Deciphering functional effects of genetic variants on cancer predisposition and progression using an informatics approach
Thesis event information
Date and time of the thesis defence
Place of the thesis defence
F101 (Aapistie 7A)
Topic of the dissertation
Deciphering functional effects of genetic variants on cancer predisposition and progression using an informatics approach
Doctoral candidate
MSc Qin Zhang
Faculty and unit
University of Oulu Graduate School, Faculty of Biochemistry and Molecular Medicine, Disease Networks
Subject of study
Biochemistry and Molecular Medicine
Opponent
Professor Matti Nykter, Tampere University
Custos
Professor Gonghong Wei, University of Oulu
Deciphering functional effects of genetic variants on cancer predisposition and progression using an informatics approach
Cancer is a genetic disease characterized by abnormal and unlimited cell division that eventually invades adjacent tissues and metastasizes to other tissues and organs.
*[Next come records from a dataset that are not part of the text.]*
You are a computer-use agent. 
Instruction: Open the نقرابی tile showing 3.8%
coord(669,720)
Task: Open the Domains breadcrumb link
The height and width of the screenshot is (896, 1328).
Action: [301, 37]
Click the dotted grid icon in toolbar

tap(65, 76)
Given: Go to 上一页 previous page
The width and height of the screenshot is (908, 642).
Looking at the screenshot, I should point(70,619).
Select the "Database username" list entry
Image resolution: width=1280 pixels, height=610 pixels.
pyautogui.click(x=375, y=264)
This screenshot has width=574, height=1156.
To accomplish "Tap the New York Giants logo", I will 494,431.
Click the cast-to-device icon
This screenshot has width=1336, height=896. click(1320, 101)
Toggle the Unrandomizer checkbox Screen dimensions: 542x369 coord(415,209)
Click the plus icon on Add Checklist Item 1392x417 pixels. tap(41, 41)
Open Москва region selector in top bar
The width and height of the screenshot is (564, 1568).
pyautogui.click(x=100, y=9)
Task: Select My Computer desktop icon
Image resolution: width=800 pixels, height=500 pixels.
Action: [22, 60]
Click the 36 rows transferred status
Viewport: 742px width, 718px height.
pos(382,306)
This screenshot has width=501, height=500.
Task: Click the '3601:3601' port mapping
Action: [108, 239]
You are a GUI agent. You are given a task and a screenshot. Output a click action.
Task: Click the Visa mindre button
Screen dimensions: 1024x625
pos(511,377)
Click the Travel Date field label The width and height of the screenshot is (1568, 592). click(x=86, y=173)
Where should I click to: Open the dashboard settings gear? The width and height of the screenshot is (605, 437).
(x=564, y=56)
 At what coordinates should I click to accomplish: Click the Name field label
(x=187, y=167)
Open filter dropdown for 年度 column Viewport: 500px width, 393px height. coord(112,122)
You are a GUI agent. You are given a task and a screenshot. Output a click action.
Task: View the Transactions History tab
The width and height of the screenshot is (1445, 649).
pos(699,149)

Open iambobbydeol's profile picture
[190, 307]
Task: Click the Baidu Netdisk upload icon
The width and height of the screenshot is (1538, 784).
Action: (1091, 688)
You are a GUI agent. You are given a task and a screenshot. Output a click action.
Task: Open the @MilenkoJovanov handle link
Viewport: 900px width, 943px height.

Genome-wide association studies (GWASs) have discovered 900 risk-associated single nucleotide polymorphism (SNP) loci across various cancer types in over 600 studies published since 2005, which provide compelling genetic clues to cancer predisposition. Growing evidence has indicated that most of these GWAS loci harbor genetic variants within gene cis-regulatory elements (CREs). These sequence variations often influence target gene expression, thereby conferring cancer susceptibility and contributing to tumor progression. Among all cancer types, prostate cancer (PCa) is the second most frequently diagnosed malignancy in men and ranks fifth of the top leading causes of cancer deaths in males worldwide. Genetic factors play fundamental roles in PCa susceptibility, accounting for the 57% heritability of familial PCa risk. To date, GWASs have identified more than 300 low-penetrance loci harboring >1000 PCa risk- and/or -aggressiveness associated SNPs. However, we have only a limited understanding of the underlying molecular and biological mechanisms of these GWAS-reported SNP loci and how they contribute to cancer predisposition and progression. Owing to the complexity of the human genome, the vast majority of candidate risk SNPs residing in non-protein-coding genomic regions are often featured as gene regulatory elements, which makes it challenging to dissect the underlying biological mechanisms. Given that the sequence-specific DNA binding proteins, namely transcription factors (TFs), usually recognize a typical 6- to 10-nucleotide consensus site, we hypothesized that the gene regulatory element-containing SNPs possess potential roles in altering the chromatin binding of key TFs, which in turn lead to aberrant expression of cancer-associated genes and thus confer cancer susceptibility.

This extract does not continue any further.